• **Brief**
Copy, word for word, the lines of the listing below from the line with "Click the sales@softnas.com email link" up to and including the line with "Task: Click the 5.41% gap value". Drop the pictures.
Records for this exercise: Begin
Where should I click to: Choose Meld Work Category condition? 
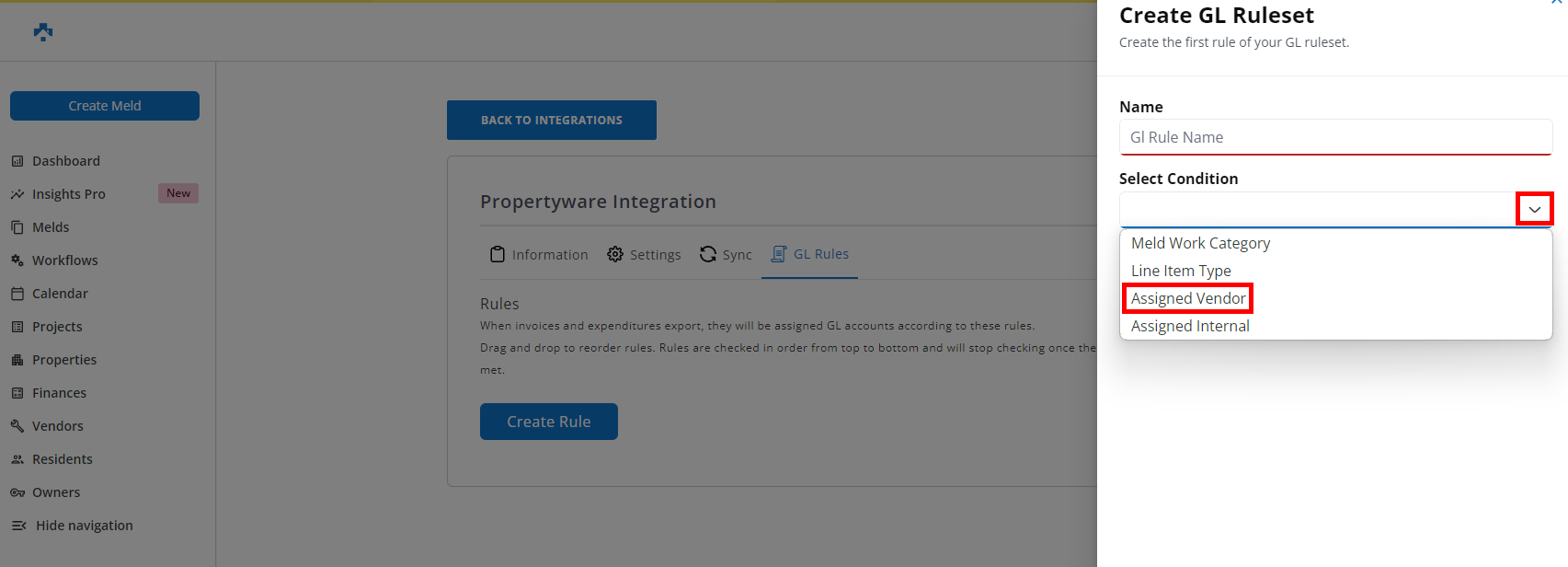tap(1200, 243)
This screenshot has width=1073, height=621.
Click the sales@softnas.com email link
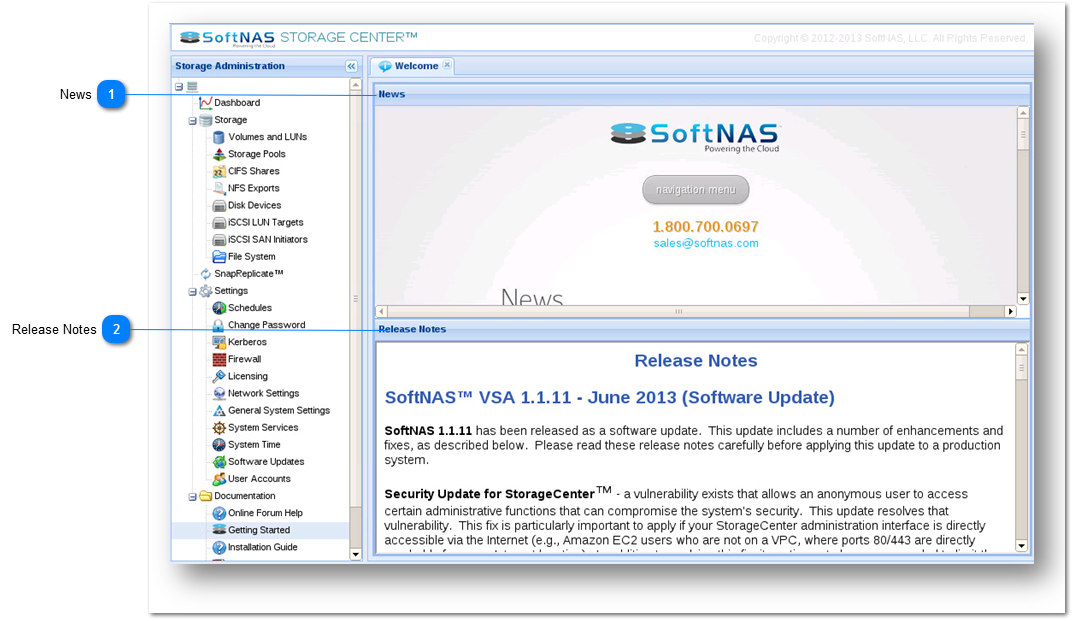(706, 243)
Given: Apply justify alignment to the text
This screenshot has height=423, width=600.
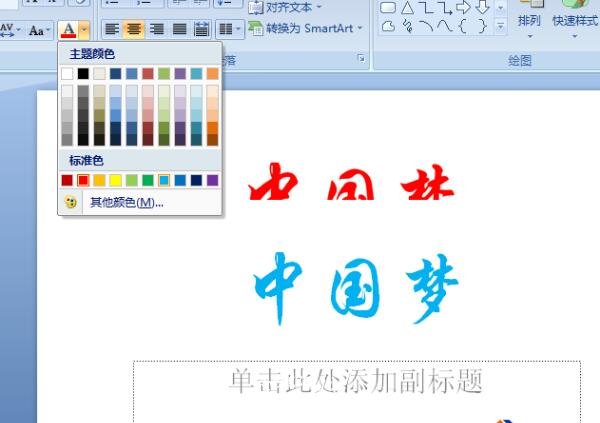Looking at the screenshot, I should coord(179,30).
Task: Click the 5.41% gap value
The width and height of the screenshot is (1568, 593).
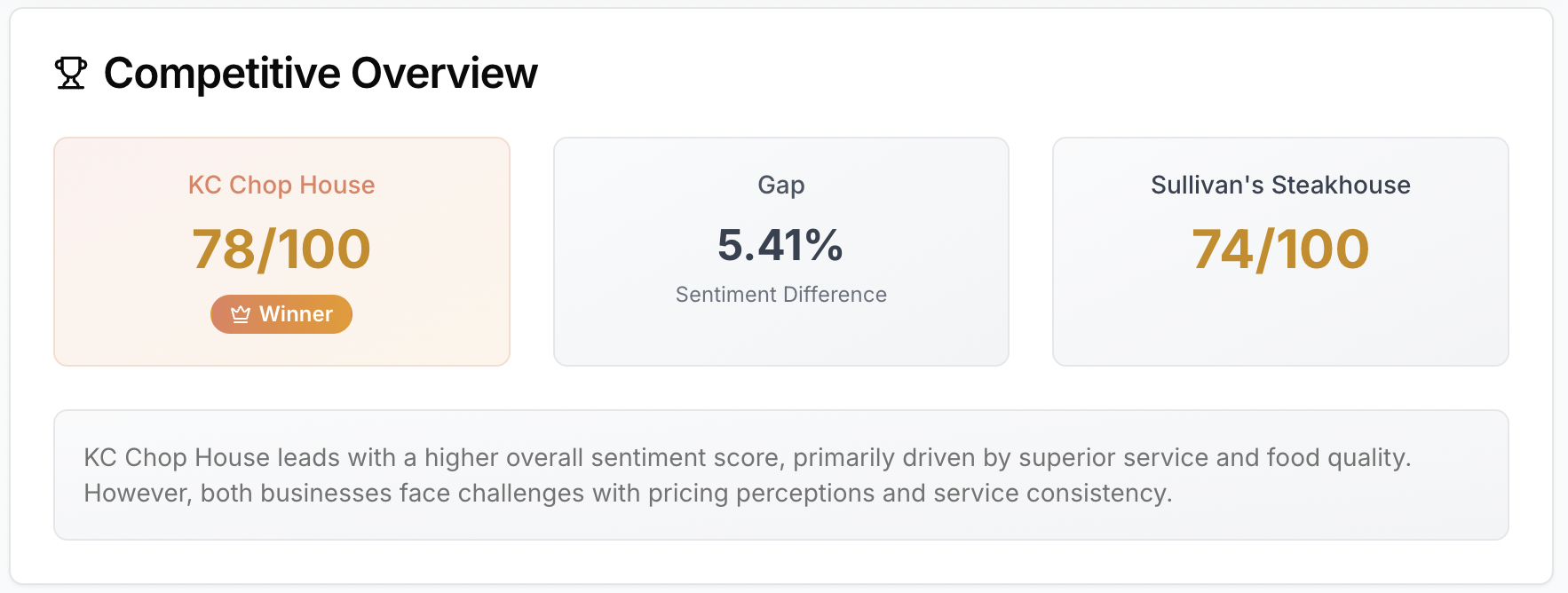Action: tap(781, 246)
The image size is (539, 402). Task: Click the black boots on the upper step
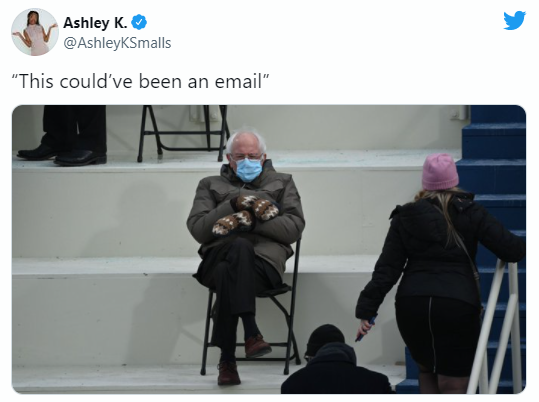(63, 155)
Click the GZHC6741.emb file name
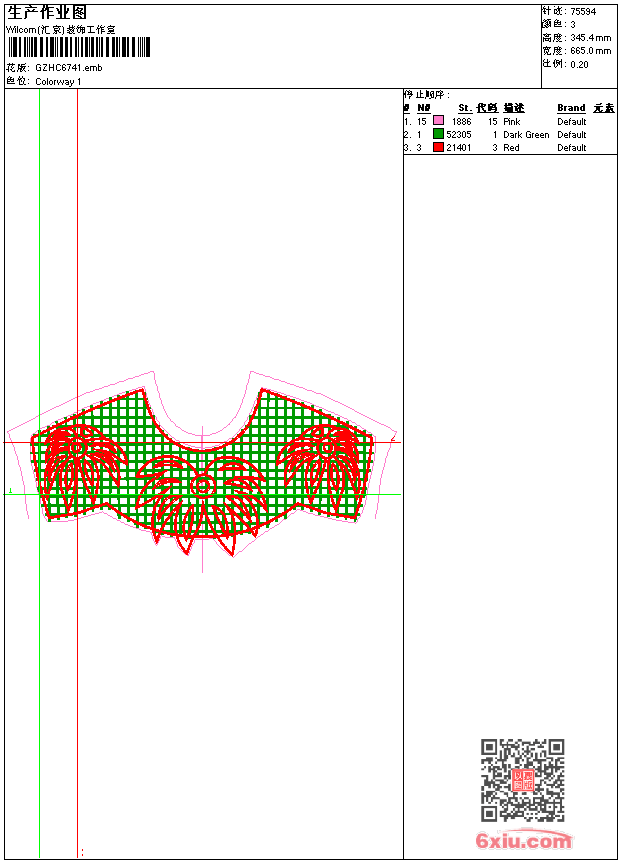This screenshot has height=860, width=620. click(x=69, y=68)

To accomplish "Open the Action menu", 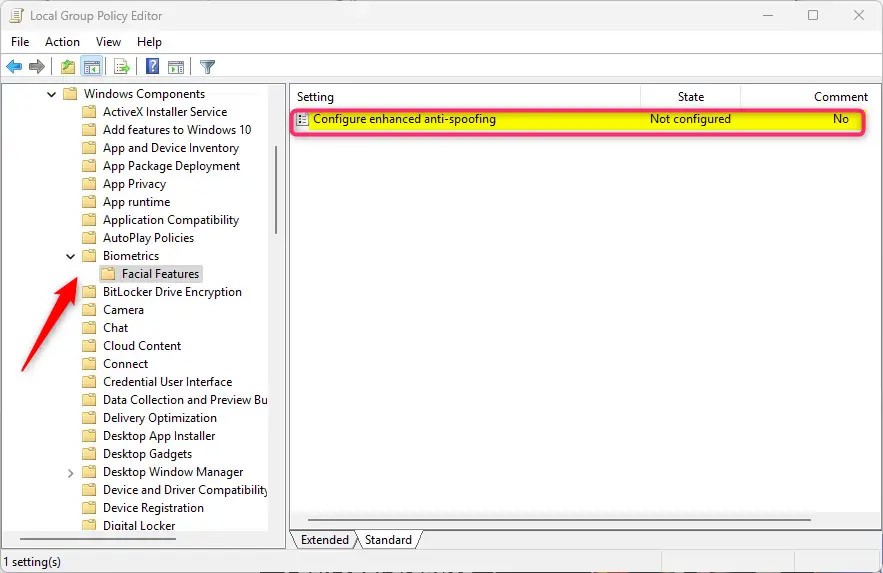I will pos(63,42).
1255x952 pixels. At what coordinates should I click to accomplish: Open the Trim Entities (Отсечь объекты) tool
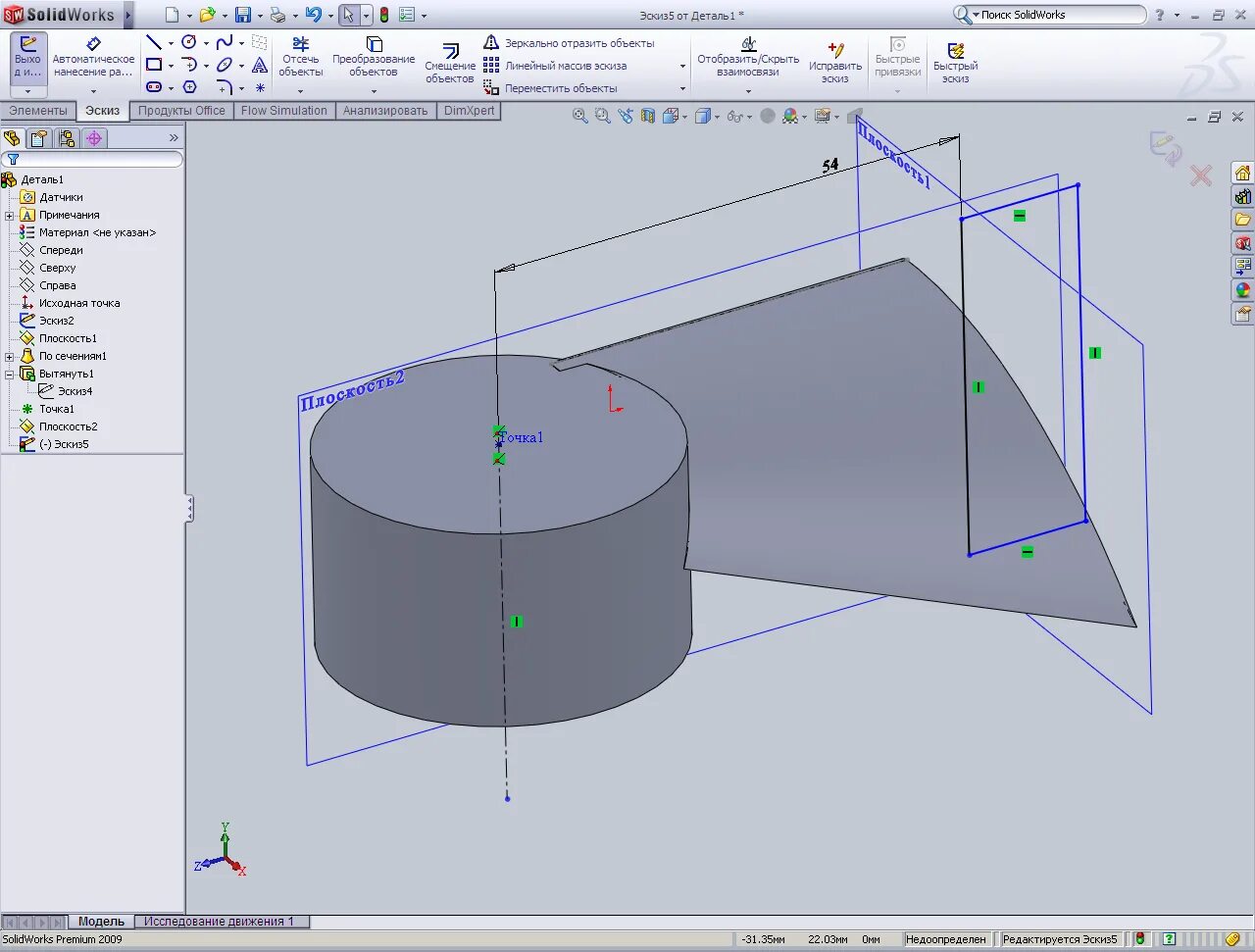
Records for this exercise: End
• **Task response**
Click the sales@softnas.com email link
(706, 243)
Given: Apply justify alignment to the text
This screenshot has height=423, width=600.
Looking at the screenshot, I should coord(179,30).
Task: Click the 5.41% gap value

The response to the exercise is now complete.